▶ **Exercise details**
Each line at or after the one containing "Image resolution: width=1288" should be transcribed exactly, up to and including the final line of the data.

▶ **Extracted material**
- - -

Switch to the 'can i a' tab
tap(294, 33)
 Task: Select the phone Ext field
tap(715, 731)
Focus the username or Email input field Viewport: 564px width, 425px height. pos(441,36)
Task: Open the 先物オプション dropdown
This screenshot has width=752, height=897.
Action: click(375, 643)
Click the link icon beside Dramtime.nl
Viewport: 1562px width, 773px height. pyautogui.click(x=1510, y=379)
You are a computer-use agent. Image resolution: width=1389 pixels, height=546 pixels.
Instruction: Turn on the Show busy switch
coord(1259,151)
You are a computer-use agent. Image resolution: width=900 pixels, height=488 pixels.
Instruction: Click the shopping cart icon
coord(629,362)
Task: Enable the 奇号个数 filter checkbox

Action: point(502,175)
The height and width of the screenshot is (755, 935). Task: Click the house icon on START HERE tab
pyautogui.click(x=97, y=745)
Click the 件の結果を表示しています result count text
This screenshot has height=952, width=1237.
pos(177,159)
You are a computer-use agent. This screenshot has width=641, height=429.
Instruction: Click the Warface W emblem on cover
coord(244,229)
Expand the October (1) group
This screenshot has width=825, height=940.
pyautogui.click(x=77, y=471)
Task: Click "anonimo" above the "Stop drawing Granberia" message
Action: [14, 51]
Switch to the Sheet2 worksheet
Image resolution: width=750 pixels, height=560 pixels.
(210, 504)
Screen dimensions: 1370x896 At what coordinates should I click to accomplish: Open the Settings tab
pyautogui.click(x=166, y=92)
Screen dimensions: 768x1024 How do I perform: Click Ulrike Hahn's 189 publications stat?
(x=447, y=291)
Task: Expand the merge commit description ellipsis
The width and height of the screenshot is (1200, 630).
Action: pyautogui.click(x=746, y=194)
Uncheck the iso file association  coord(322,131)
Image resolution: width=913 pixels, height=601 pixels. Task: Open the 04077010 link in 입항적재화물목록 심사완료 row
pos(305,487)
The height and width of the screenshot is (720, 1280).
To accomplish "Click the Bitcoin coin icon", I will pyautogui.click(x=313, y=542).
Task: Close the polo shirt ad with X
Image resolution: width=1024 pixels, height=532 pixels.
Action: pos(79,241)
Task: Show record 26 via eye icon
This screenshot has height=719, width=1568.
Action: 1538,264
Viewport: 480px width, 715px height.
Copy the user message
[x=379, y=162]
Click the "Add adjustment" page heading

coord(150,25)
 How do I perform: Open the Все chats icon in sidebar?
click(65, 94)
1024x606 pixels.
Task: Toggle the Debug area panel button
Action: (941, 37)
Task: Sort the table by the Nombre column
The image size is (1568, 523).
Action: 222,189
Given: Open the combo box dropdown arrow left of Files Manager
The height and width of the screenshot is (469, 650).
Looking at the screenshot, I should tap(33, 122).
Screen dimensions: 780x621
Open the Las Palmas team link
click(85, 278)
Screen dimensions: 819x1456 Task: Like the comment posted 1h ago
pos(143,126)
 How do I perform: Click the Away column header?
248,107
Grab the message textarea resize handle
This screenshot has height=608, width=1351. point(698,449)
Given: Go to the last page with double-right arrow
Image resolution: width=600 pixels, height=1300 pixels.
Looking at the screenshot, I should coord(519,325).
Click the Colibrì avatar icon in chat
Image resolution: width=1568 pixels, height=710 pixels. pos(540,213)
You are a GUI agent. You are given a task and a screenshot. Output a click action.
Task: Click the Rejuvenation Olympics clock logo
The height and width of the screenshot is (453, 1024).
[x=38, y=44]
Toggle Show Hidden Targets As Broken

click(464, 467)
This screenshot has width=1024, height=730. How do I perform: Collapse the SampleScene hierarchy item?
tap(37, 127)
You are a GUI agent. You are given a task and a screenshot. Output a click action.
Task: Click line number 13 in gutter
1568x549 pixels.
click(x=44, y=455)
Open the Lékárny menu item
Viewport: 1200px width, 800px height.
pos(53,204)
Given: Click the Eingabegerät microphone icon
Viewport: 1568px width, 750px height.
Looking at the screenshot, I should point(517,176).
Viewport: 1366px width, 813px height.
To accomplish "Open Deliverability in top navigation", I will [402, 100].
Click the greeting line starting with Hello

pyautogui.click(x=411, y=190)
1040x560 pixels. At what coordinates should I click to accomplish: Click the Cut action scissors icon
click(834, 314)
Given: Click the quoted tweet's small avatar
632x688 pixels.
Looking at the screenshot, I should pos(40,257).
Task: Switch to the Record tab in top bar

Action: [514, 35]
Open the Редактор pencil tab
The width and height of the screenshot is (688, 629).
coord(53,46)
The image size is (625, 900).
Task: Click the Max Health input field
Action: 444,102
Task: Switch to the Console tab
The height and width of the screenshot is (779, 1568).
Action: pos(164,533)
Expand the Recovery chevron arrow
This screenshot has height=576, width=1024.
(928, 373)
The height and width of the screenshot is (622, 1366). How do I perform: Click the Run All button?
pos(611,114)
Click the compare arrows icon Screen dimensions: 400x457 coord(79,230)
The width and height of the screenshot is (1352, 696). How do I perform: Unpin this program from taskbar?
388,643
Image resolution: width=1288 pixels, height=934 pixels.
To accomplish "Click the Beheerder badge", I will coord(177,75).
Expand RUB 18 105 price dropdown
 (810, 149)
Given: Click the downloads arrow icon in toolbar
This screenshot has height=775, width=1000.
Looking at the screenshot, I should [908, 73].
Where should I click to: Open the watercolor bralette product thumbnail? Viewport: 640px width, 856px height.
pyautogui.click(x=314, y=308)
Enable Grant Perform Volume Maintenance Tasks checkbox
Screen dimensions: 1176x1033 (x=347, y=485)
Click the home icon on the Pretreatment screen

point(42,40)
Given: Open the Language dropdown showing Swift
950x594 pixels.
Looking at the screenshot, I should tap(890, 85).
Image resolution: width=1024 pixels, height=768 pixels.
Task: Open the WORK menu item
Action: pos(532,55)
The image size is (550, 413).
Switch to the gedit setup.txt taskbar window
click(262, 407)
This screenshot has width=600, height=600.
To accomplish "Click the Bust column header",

- - -

▶ **Exercise answer**
Image resolution: width=1288 pixels, height=934 pixels.
To accomplish "Click the Beheerder badge", I will coord(177,75).
Expand RUB 18 105 price dropdown
 (810, 149)
Given: Click the downloads arrow icon in toolbar
This screenshot has height=775, width=1000.
Looking at the screenshot, I should [908, 73].
Where should I click to: Open the watercolor bralette product thumbnail? Viewport: 640px width, 856px height.
pyautogui.click(x=314, y=308)
Enable Grant Perform Volume Maintenance Tasks checkbox
Screen dimensions: 1176x1033 (x=347, y=485)
Click the home icon on the Pretreatment screen

point(42,40)
Given: Open the Language dropdown showing Swift
950x594 pixels.
Looking at the screenshot, I should tap(890, 85).
Image resolution: width=1024 pixels, height=768 pixels.
Task: Open the WORK menu item
Action: pos(532,55)
The image size is (550, 413).
Switch to the gedit setup.txt taskbar window
click(262, 407)
This screenshot has width=600, height=600.
To accomplish "Click the Bust column header",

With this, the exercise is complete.